%%
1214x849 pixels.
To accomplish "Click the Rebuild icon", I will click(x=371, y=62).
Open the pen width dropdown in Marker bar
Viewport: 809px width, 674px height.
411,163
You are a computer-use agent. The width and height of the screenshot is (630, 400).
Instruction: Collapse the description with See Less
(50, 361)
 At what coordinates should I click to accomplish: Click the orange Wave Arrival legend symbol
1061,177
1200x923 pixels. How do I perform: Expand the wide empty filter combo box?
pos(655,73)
%%
* _AIM OF THE TASK_: Each record must be returned in full and exactly.

* _YOUR RESPONSE_:
1214x849 pixels.
To accomplish "Click the Rebuild icon", I will click(x=371, y=62).
Open the pen width dropdown in Marker bar
Viewport: 809px width, 674px height.
411,163
You are a computer-use agent. The width and height of the screenshot is (630, 400).
Instruction: Collapse the description with See Less
(50, 361)
 At what coordinates should I click to accomplish: Click the orange Wave Arrival legend symbol
1061,177
1200x923 pixels. How do I perform: Expand the wide empty filter combo box?
pos(655,73)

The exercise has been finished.